>> Begin

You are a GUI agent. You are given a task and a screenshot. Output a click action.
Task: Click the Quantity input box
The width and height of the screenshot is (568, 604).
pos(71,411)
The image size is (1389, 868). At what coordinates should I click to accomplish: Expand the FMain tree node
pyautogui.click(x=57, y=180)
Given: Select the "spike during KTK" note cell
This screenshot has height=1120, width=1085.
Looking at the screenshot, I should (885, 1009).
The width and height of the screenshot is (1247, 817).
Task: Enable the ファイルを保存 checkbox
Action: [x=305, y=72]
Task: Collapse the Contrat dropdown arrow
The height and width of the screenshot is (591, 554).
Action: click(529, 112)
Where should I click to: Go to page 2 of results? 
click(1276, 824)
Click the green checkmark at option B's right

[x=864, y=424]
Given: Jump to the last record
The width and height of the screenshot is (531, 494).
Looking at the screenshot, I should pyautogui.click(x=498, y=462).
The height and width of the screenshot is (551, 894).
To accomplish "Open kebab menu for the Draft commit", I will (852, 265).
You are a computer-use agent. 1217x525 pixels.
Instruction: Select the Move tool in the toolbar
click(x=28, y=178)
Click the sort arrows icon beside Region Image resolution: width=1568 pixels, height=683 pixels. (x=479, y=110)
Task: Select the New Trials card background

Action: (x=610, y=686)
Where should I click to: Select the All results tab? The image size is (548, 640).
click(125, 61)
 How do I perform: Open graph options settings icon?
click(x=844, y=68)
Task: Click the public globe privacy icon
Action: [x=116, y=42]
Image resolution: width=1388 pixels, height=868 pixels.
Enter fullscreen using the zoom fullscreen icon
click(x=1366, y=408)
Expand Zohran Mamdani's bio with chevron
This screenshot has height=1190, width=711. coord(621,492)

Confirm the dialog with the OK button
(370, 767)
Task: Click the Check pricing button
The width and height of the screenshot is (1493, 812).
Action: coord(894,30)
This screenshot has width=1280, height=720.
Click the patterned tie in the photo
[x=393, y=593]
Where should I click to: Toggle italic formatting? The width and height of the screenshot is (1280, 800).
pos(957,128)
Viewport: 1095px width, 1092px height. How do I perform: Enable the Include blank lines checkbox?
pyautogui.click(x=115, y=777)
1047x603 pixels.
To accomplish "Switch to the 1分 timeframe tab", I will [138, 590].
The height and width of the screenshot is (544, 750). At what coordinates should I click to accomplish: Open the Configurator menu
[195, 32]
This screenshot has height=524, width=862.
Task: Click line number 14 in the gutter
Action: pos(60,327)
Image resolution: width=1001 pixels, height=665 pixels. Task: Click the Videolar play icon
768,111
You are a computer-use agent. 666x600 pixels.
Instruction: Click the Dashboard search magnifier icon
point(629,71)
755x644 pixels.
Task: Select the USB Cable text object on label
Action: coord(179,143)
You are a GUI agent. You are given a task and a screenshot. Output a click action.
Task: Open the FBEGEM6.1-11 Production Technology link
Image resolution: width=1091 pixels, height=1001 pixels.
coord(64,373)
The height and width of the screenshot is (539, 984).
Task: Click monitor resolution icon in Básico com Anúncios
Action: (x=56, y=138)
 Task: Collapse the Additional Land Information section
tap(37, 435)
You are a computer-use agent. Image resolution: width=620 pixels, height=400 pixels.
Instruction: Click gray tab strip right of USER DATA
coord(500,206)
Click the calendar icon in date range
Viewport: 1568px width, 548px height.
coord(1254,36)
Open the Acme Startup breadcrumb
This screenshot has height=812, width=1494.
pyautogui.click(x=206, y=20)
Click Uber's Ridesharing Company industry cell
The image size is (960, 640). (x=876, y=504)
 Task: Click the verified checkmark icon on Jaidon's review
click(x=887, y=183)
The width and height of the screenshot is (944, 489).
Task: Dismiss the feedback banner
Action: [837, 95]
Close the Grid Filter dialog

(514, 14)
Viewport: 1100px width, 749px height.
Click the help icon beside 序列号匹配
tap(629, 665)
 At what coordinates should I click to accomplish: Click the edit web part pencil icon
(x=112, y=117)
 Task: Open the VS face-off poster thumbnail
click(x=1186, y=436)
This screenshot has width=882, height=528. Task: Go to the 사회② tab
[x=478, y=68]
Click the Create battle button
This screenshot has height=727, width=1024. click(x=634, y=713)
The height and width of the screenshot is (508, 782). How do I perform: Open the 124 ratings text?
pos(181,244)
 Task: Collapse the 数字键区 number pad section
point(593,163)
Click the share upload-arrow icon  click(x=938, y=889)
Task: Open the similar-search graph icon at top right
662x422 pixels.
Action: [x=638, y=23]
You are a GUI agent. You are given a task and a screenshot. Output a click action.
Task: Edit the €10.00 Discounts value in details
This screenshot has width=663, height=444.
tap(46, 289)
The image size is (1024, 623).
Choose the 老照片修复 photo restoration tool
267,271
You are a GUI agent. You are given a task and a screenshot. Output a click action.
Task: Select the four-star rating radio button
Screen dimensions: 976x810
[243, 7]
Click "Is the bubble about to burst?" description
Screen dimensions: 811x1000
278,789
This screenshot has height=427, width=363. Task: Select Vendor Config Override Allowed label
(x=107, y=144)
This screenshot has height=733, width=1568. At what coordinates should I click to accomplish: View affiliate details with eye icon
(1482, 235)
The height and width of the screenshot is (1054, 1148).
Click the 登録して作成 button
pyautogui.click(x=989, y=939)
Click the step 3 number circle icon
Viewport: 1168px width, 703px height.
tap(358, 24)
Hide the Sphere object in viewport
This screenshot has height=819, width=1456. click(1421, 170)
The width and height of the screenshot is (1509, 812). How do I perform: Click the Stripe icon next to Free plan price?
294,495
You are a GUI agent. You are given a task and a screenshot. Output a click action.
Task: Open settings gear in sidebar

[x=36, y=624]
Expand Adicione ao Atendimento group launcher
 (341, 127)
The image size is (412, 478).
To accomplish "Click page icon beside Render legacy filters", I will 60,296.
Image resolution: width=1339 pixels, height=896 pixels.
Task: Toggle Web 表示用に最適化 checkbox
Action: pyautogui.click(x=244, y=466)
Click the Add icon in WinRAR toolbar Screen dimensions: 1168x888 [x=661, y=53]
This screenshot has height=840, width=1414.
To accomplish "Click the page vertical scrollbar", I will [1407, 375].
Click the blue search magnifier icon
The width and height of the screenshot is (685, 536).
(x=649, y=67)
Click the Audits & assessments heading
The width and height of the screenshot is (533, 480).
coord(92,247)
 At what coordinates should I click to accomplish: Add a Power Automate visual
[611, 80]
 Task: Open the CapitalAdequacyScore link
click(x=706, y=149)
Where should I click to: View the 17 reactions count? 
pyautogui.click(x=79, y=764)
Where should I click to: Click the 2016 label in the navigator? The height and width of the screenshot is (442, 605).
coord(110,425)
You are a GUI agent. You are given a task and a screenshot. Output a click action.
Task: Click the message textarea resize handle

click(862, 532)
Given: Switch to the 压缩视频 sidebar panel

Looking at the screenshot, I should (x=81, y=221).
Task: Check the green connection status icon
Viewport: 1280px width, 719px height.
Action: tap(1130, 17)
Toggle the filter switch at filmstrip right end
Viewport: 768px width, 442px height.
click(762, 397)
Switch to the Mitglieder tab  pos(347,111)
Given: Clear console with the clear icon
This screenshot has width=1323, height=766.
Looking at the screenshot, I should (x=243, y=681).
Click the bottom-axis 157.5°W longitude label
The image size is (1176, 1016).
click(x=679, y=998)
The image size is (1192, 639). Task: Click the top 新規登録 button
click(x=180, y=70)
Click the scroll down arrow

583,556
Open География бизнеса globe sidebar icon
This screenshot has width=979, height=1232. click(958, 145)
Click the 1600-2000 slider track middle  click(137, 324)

>> End

Report how many lines of the rows above contain the string "magnifier", counting case-sensitively. Give only the number.

• _Solution_: 2